Then, you need to find a safe place to stay. Even a very small fire can make your home uninhabitable for some time due to smoke damage. If you need help after a house fire and have no insurance, contact a local disaster relief organization such as the Red Cross. They can help you find safe temporary housing.
Contact Your Homeowners Insurance Company
Starting a claim as soon as possible makes it easier to address the aftermath of the fire. Your insurance company can recommend contractors or give you funds to cover living expenses while you wait for repairs. Make sure to save all receipts so that you can give them to the insurance company later. Your insurer will assign an agent to your claim who can walk you through future steps.
Make Your Home More Secure
After all the stress of a fire, it's tempting to just walk away from the property and not think about it for a few days.
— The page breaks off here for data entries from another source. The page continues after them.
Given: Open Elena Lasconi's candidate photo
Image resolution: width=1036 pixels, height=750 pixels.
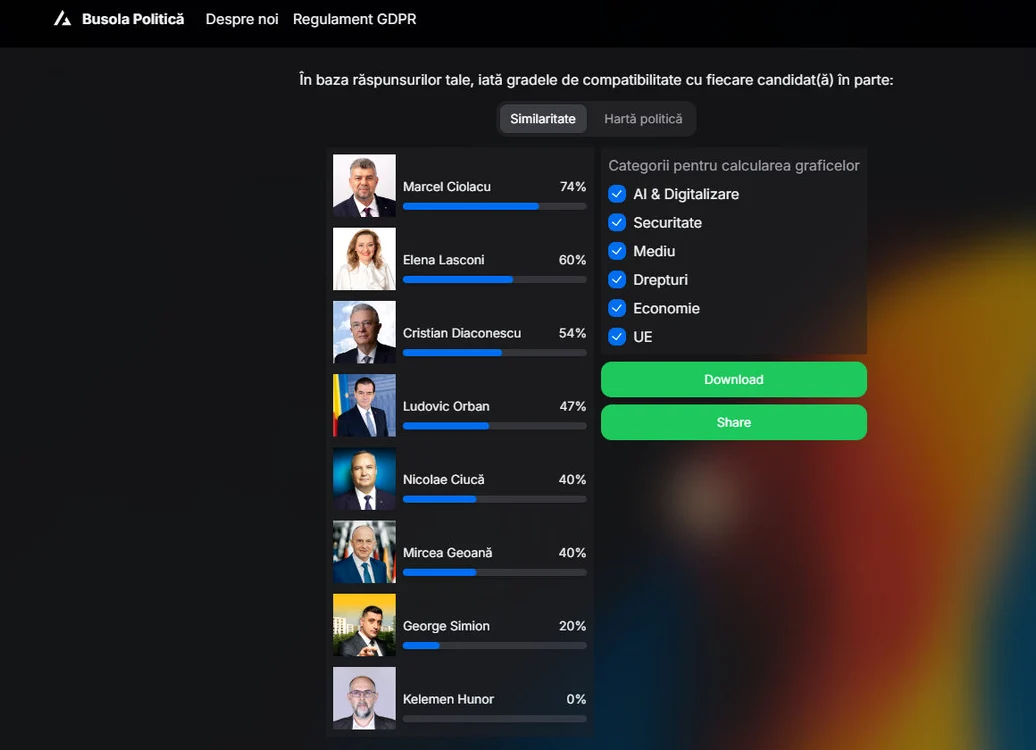Looking at the screenshot, I should click(364, 259).
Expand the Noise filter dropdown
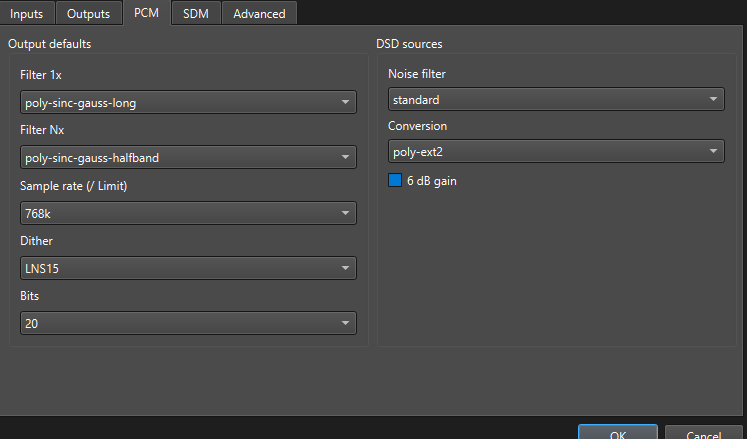Image resolution: width=747 pixels, height=439 pixels. (x=555, y=99)
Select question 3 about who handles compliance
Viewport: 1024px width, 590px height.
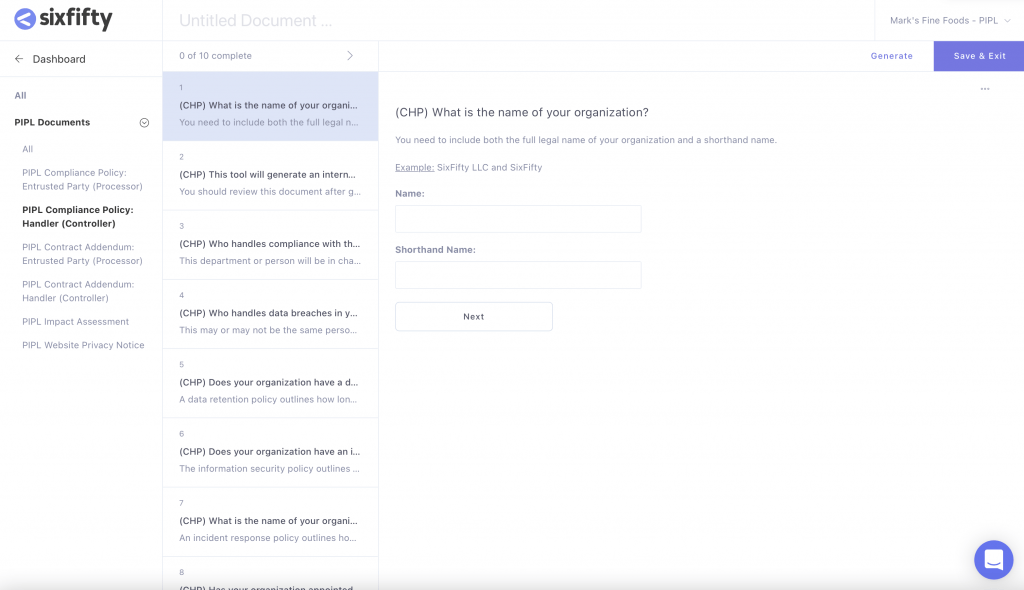pos(270,245)
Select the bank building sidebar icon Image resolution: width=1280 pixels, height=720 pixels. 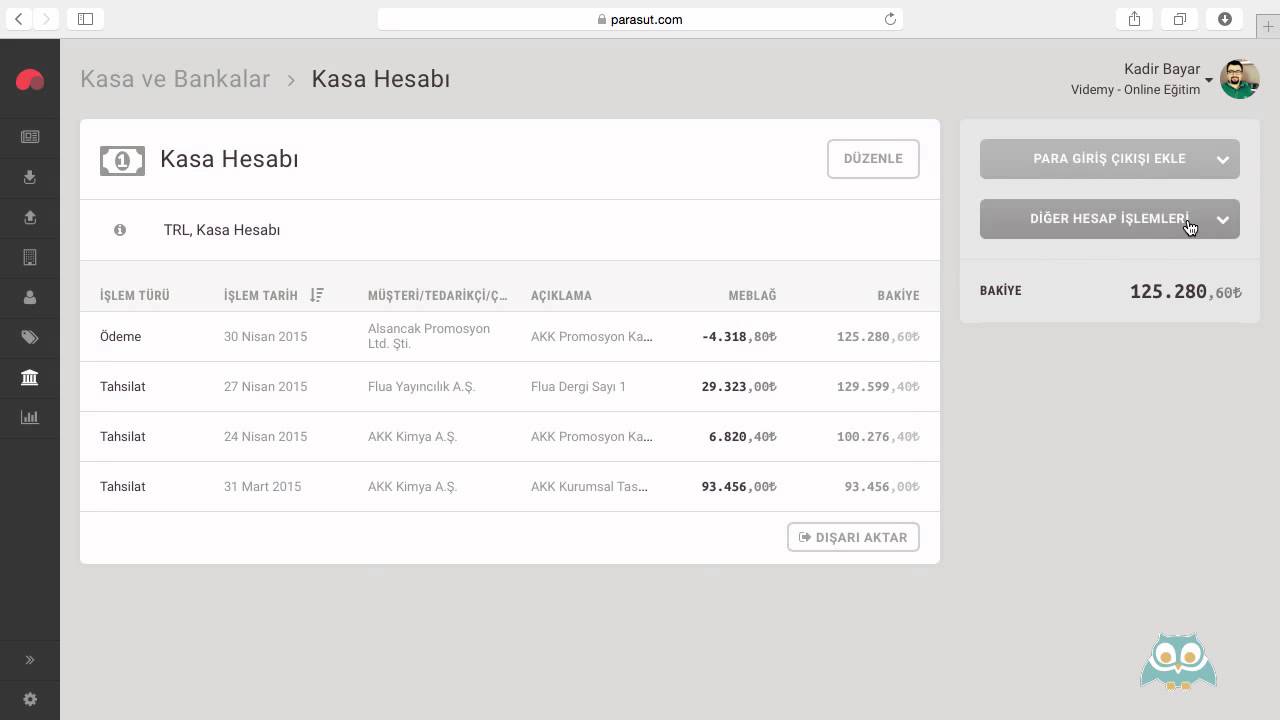pyautogui.click(x=30, y=377)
However, this can just cause more damage to your home. Take steps to protect the house from precipitation, high winds and trespassers. You may need to board up windows, tie tarps over the roof or post "No Trespassing" signs around the property.
Request a Copy of the Fire Report
The fire report is an important part of assessing the damage and making your insurance claim. You will usually need to make a formal request to obtain this. You can do this by calling your fire department or fire marshal. They may not publish a full report until they find the cause of the fire, but it's a good idea to ask about it as soon as possible.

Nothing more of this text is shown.